The goal of environments is to create a situation where some or all of the system components are duplicated so that changes (whether to infrastructure or application code) can be tested without risking the primary "production" environment. For the sake of our discussion here we will consider just two environments, which I'll call "QA" and "Production". Other teams might refer to the former of these as "staging", "test", or "pre-production"; whatever you call it, it's a duplicate of production that is entirely separate from it, so that changes to QA can be made with the confidence that the "real system" (used by customers) won't be affected.
Applications are system components that usually implement some business logic for your product, that are deployed once for each environment, and that may interact both with shared environment infrastructure and with other applications. Other teams might refer to applications as "services", "micro-services", etc. The intent is just that each application is deployed independently of the others, and interacts with the environment and other applications via well-defined interfaces to manage risk as things change over time.

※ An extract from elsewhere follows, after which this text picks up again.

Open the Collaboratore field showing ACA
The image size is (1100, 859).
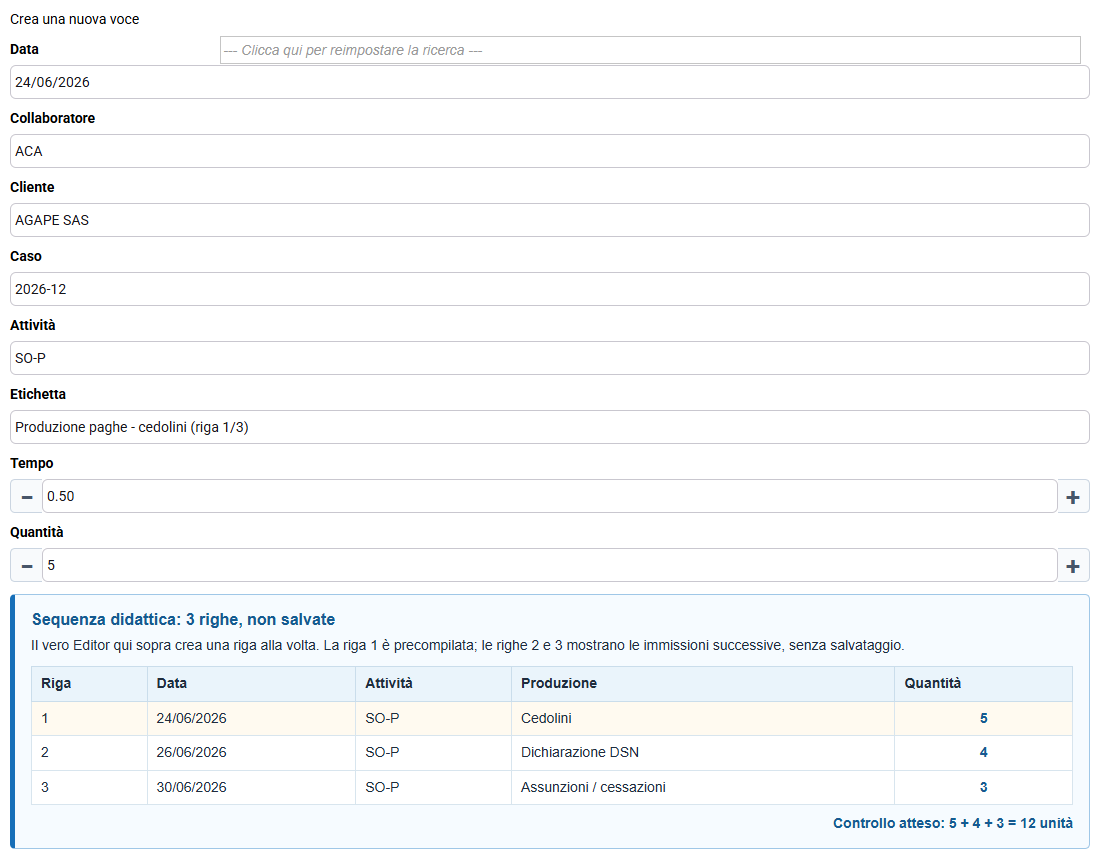point(549,151)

It's easier to discuss the pattern with practical examples, so for the sake of this article I'm going to use network and compute resources from AWS, Consul as a configuration store, and some other ancillary providers here and there to illustrate different ideas. The general pattern is provider-agnostic however, and should map onto other products that have comparable capabilities; the only strong requirement is that there must be a data store for which Terraform has both read and write capabilities.
I'm also going to use a ficticious placeholder system for my examples. This system is a typical web content management system that consists of a public-facing "renderer" application that produces the pages used by end-users, an internal-team-facing "editor" application that is used by content authors to produce content, and a "store" application that provides a common backend API for the renderer and editor that acts as the interface to the system's core data.
Limits of Scale
No pattern is a magic bullet, so rather than promising you huge success I will first discuss the limits of my experience with this pattern and the challenges I'd anticipate with growing beyond those limits.

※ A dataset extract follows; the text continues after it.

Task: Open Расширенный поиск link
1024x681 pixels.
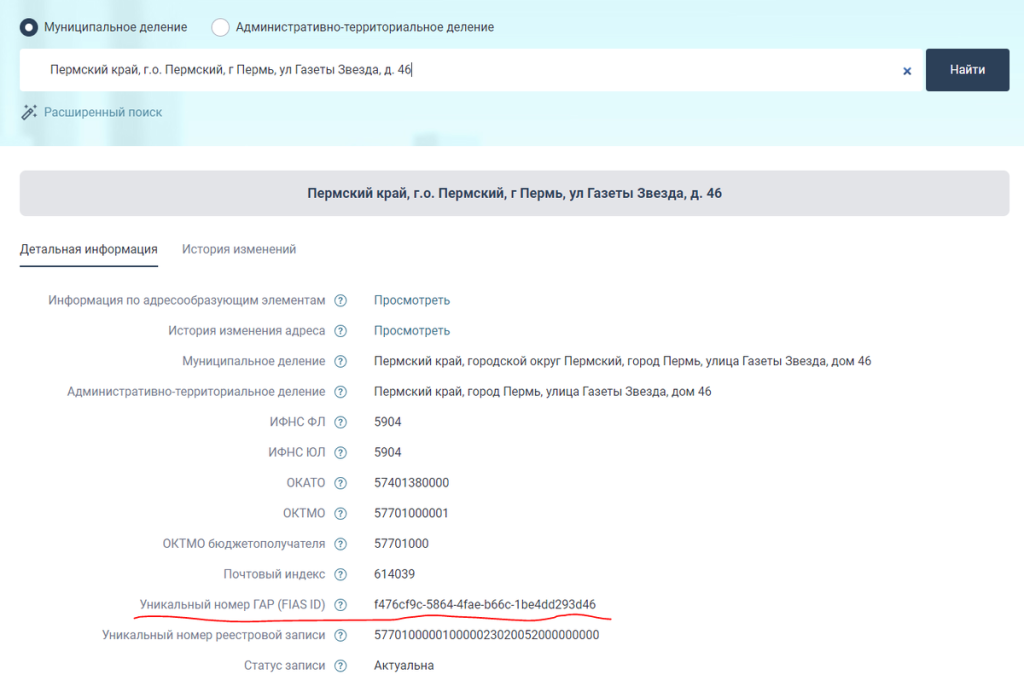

This pattern has been successfully deployed as the organizational principle behind a system consisting of tens of applications deployed across three environments.

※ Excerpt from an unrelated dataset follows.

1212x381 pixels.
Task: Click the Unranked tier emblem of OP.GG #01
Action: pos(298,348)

The scaling limits hit in that system were largely those of underlying technology used by those specific applications rather than of the pattern itself.
This pattern has not yet been applied to a system with hundreds or thousands of distinct applications sharing common infrastructure. Many new challenges emerge at this scale which often warrant a higher level of abstraction for applications interacting with infrastructure, and it's not known to what extent those new challenges can be addressed within this pattern.
My suspicion -- not yet tested in practice! -- is that the pattern can scale to the extent that the underlying technology choices are appropriate. For example, although this article uses AWS EC2 compute infrastructure directly for application deployment, the environments could instead provide a smarter workload scheduler such as Kubernetes or Nomad and yet still use Terraform to deploy workloads to that scheduler.
Regardless of technology choice, I'd encourage prototyping with some real applications adapted to this pattern before going all-in. Fundamentally how well this pattern suits your system will depend on many different concerns, such as how your team is structured and what other technology choices you have already made.
Environment-Agnostic Infrastructure
Although the ultimate goal is for each environment to be distinct, practical concerns will usually lead to at least some components being shared across environments. This might include your AWS account itself (though a separate account per environment is certainly possible too), some user accounts used by engineers to access the system, and most importantly some infrastructure that you use to manage the environments themselves.
When getting started it's often fine and pragmatic to set up these foundational services manually, or just stand up the environments by running Terraform on your local computer. You can always come back and put automation around this later.
Since the global infrastructure is not the focus of this article I will just assume that you have already created the accounts you need on any cloud infrastructure you intend to use, or you've racked and powered on physical network infrastructure and datacenter management infrastructure. I'll also assume you have somewhere to run Terraform that has the appropriate access to those resources.
As you get your system more firmly in place and want to better automate it, it's possible to start running Terraform through tools such as Jenkins or Hashicorp's own Terraform Enterprise, but when starting entirely from scratch I find it's easiest to work locally to get the basics in place and then retroactively automate the setup of the foundational elements. We won't go into this any deeper for now.